I have followed with interest the discussion on what should be the role of the New Zealand Institute of Forestry (NZIF§). It seems that a frequent position espoused by members is that the NZIF has two options to provide value to its members: making registration a legal requirement and ensuring high professional standards. I would contend that the first one is an oxymoron: ‘let us create value by making membership compulsory, so then members derive value from membership’. This generates as much value to members as a protection racket does to its victims. The second approach relies on the existence of an authority with the capacity to evaluate high professional standards. But Who are our peers in our narrow fields of specialization? Who can judge us as being ‘good enough’ to sell services as a growth modeler, forest economist, tree breeder, etc? At the end of the day, the market is king (or queen), and we are judged every time that we complete a professional assignment. The same goes for other activities: I would hire an accountant or a lawyer based on recommendations and experience—which are often translated in the market place through availability and fees charged—rather than by membership of a professional association.

That leaves us with how do we really derive value from voluntary association? We interact with other members, we exchange information, we learn. Do we strictly need the NZIF for this learning? Probably not, although it facilitates the process. Maybe the right function for the NZIF is to create opportunities for professional development, conferences, coordinated submissions, and making clear the role of forestry to New Zealand society. I think that the NZIF provides value by making communication easier for its members while any artificial barriers will only be detrimental to the interest of people working in the forestry sector and to their customers.

P.S. This quote from Free to Choose§ by Milton and Rose Friedman makes the point very clearly:

Licensure is widely used to restrict entry, particularly for occupations like medicine that have many individual practitioners dealing with a large number of individual customers. As in medicine, the boards that administer the licensure provisions are composed primarily of members of the occupation licensed—whether they be dentists, lawyers, cosmetologists, airline pilots, plumbers, or morticians. There is no occupation so remote that an attempt has not been made to restrict its practice by licensure. According to the chairman of the federal Trade Commission: “At a recent session of one state legislature, occupational groups advanced bills to license themselves as auctioneers, well-diggers, home improvement contractors, pet groomers, electrologists, sex therapists, data processors, appraisers, and TV repairers. Hawaii licenses tattoo artists. New Hampshire licenses lightning-rod salesman.”

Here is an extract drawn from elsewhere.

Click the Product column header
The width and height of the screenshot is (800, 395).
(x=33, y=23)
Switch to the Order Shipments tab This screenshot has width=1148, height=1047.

The justification offered is always the same: to protect the consumer. However, the reason is demonstrated by observing who lobbies at the state legislature for the imposition or strengthening of licensure. The lobbyists are invariably representatives of the occupation in question rather than of the customers. True enough, plumbers presumably know better than anyone else what their customers need to be protected against. However, it is hard to regard altruistic concern for their customers as the primary motive behind their determined efforts to get legal power to decide who may be a plumber.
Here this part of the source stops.